Saturday, March 19, 2016

Brother, Can You Spare a Dime?

Prostitution is the only profession where women make more than their male counterparts. Even with that economic advantage, hookers get screwed time and time again. Because as we all know, pimps make more than hoes. As well they should.  It's hard out here for a pimp. When he's trying to get this money for the rent. For the Cadillacs and gas money spent.  Because a whole lot of bitches talkin' shit. (Those are lyrics from an Academy Award winning song. Someone wrote, "a whole lot of bitches talkin' shit" and won an Oscar for it. How do I submit my blog for Oscar consideration? Also, look for an upcoming blog entitled, "A Whole Lot of Bitches Talkin' Shit.")

Hookers aren't the only people getting screwed. Women in semi-respectable professions are making an average of twenty-one percent less than their male co-workers. I could go on a long rant about sexist shenanigans. (See my previous blog.) But I'm not going to. Sure, the wage gap exists because of sexism, but that's not why it continues. Greed is the reason it continues. Employers will always pay their employees the lowest salaries they can. They'd pay nothing if Lincoln hadn't abolished slavery.

If you're a woman considering prostitution to supplement your income or a man who's tired of paying for everything, please consider joining my movement. I'm calling it The She Works Hard For The Money So Hard For It, Honey Revolution.

Greedy Assholes of America, the people of The She Works Hard For The Money So Hard For It, Honey Revolution are taking action. We will no longer tolerate wage discrimination in any form, but especially in the form of paying women less than men. If women weren't horribly bad at math you wouldn't have gotten away with it for so long. From this moment forward, all women in America get a wage increase of twenty-one cents on the dollar...

Or Else...

Women will only work seventy-nine percent of a forty-hour work week. Our weekends now begin around four-thirty on Thursdays. Enjoy all the soda and potato chips at your Friday afternoon pot-luck lunches, which you'll eat off of the Dollar Store paper plates that cheap prick always brings.
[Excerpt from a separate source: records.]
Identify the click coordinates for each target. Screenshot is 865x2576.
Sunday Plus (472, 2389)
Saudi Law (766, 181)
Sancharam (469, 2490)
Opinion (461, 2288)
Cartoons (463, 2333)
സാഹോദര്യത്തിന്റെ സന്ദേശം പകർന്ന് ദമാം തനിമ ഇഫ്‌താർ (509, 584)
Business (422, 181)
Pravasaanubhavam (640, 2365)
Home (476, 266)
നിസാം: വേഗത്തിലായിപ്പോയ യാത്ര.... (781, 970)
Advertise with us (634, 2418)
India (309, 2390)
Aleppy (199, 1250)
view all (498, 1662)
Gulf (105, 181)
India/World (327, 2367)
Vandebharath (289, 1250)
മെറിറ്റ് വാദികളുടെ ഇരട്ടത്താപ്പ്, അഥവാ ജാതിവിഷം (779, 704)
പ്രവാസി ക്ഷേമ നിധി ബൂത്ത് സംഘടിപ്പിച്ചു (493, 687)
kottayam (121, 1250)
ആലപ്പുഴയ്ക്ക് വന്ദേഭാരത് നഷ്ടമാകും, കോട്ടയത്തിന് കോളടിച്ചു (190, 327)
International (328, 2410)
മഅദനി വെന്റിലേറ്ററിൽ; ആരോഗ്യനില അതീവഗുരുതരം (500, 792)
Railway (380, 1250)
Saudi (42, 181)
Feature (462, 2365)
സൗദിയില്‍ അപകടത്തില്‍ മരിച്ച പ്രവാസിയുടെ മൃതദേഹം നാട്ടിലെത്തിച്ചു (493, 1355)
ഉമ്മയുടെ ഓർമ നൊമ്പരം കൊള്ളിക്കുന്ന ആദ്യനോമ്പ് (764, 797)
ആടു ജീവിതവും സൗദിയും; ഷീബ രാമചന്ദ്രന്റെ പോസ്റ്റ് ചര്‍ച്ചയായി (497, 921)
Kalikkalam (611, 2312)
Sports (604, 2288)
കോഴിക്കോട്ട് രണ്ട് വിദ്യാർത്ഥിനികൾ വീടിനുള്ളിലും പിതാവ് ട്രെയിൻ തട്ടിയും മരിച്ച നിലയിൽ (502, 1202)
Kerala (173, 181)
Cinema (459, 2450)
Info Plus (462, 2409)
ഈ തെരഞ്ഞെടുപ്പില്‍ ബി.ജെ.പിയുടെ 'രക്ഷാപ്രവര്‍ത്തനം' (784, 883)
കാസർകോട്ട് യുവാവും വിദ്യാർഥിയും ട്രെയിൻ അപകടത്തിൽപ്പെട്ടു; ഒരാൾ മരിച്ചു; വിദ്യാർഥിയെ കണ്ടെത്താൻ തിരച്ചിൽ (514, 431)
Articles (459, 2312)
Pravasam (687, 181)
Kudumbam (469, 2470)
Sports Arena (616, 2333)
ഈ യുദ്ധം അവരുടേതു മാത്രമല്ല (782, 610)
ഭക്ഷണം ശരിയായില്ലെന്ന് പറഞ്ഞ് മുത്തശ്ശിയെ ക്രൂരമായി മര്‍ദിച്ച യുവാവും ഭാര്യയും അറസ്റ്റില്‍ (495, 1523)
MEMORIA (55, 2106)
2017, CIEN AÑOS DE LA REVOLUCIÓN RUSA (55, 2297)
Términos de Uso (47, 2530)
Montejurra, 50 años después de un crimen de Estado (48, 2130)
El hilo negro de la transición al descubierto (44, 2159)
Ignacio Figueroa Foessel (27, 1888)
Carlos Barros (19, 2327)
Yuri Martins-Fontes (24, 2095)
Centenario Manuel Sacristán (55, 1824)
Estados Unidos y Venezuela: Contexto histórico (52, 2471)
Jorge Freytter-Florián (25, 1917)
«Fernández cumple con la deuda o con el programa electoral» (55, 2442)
We'll spend our long weekends finding ways other than prostitution to supplement our incomes. (Please check out my sponsor's website.)

Or Else...

We will stop reminding you about things like your wife's birthday or your child's name.

Or Else...

We'll tell that woman in your office who thinks she's wearing a sweater dress that it's actually just a sweater and she needs to put some pants on. You may continue paying her twenty-one percent less than everyone else.

Or Else...

We'll stop keeping candy jars on our desks. You'll actually have to look for change for the vending machine. It won't be easy because no one has change anymore due to the fact that no one carries cash anymore. And if you do manage to scrounge up some change, remember, that candy bar has been sitting in there since people stopped carrying cash.

Or Else...

We will no longer keep medicine in our purses. Medicine like aspirin or the Pepto Bismol you're desperately going to need after eating a Snickers from 2006. What are you guys doing with all that extra money you're making that you can't even buy your own damn aspirin?

Or Else...

We will align ourselves with pimps who possess no musical skills, but are still looking to get out of prostitution. Greedy Assholes of America may be able to say no to Donna Troy's reasonable request for wage increase, but try saying no to Doctor Ho Patrol. (I got that name from the pimp name generator on The Internet is such a useful tool.)

The good people of The She Works Hard For The Money So Hard For It, Honey Revolution have the utmost confidence in Doctor Ho Patrol's negotiating skills/scare-tactics. But we'd like that to be our last resort because Doctor Ho Patrol don't come cheap. Once we receive our wage increase of twenty-one cents on the dollar, we'll have to kick up forty cents to Doctor Ho Patrol leaving us worse off than when we started. (Shit like this is why women don't like to learn math.)

Greedy Assholes of America, the choice is yours. Give us a raise or we have no problem short-changing ourselves for the pleasure of watching Doctor Ho Patrol... Fuck. You. Up.

Namaste, Bitches


sissytroy said:
This is your sister. I teach math even though, as a woman, I'm not very good at it. Luckily my pimp helps me out with lesson plans.